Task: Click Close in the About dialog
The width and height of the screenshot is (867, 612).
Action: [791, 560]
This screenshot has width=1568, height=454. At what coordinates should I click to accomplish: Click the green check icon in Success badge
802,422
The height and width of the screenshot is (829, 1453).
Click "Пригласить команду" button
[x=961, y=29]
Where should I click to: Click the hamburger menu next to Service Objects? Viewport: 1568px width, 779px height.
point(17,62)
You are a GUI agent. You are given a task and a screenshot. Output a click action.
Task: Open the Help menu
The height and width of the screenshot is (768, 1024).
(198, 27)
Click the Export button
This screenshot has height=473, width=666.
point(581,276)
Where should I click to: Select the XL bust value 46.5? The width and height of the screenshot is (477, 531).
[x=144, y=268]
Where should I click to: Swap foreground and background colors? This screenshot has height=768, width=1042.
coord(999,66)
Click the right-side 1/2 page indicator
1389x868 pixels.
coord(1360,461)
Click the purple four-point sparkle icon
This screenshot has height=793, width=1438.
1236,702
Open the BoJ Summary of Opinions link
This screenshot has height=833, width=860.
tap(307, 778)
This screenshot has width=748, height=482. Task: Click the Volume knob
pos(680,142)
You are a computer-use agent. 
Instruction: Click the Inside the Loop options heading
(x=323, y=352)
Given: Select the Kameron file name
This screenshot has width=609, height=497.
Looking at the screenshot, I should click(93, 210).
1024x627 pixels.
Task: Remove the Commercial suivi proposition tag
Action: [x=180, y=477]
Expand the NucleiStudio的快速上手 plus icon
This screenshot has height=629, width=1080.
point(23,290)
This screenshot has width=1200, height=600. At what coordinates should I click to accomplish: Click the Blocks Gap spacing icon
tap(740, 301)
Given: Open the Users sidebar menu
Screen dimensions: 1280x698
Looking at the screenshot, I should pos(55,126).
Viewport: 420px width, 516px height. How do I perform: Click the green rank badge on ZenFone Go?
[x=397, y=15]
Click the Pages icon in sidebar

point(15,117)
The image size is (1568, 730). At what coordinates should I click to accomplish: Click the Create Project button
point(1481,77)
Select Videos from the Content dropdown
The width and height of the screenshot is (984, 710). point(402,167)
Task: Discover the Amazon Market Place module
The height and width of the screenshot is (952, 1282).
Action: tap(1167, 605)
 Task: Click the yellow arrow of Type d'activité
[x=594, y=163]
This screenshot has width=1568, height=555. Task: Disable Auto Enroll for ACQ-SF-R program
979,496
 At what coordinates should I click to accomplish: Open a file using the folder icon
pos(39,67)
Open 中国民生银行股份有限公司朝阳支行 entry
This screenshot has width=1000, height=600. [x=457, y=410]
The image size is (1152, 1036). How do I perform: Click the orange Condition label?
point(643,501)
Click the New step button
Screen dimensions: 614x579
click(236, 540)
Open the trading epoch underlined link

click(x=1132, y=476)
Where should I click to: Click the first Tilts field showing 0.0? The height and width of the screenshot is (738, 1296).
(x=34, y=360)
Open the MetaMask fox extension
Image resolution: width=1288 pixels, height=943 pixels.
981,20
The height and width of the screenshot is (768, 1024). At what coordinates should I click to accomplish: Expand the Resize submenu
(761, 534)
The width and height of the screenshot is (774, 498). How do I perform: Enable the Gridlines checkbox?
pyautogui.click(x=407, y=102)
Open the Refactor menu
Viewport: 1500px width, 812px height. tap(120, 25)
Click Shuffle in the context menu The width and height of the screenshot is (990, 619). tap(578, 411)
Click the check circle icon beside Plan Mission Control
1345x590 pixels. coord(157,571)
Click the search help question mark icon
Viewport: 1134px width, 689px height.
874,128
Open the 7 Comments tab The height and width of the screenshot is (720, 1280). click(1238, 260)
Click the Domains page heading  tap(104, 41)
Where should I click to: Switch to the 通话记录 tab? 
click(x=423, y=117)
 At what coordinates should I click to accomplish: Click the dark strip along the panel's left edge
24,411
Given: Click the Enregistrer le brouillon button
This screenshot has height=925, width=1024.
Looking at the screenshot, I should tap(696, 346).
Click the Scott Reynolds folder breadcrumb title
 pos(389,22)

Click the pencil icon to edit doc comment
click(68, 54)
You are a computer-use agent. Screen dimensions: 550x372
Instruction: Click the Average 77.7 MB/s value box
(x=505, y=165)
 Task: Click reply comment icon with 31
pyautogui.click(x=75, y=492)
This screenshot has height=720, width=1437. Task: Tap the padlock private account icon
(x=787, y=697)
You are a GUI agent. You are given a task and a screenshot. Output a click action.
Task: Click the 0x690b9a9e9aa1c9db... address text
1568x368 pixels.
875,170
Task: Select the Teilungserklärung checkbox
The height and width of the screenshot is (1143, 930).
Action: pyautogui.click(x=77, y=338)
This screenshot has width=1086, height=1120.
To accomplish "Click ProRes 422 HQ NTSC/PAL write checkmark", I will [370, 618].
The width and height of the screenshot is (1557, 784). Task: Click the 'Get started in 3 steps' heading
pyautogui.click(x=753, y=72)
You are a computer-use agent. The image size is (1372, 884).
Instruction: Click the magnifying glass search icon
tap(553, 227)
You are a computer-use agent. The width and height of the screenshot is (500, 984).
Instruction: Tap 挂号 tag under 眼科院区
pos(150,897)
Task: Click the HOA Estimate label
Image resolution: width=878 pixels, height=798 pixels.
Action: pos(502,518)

—————

# Action item
A line belongs in the answer if it contains the word "agent"; please copy each such line from the material.

# Solution for this exercise
You are a GUI agent. You are given a task and a screenshot. Output a click action.
You are a computer-use agent. 
You are a computer-use agent. Screen dimensions: 550x372
You are a GUI agent. You are given a task and a screenshot. Output a click action.
You are a computer-use agent. The image size is (1372, 884).
You are a computer-use agent. The width and height of the screenshot is (500, 984).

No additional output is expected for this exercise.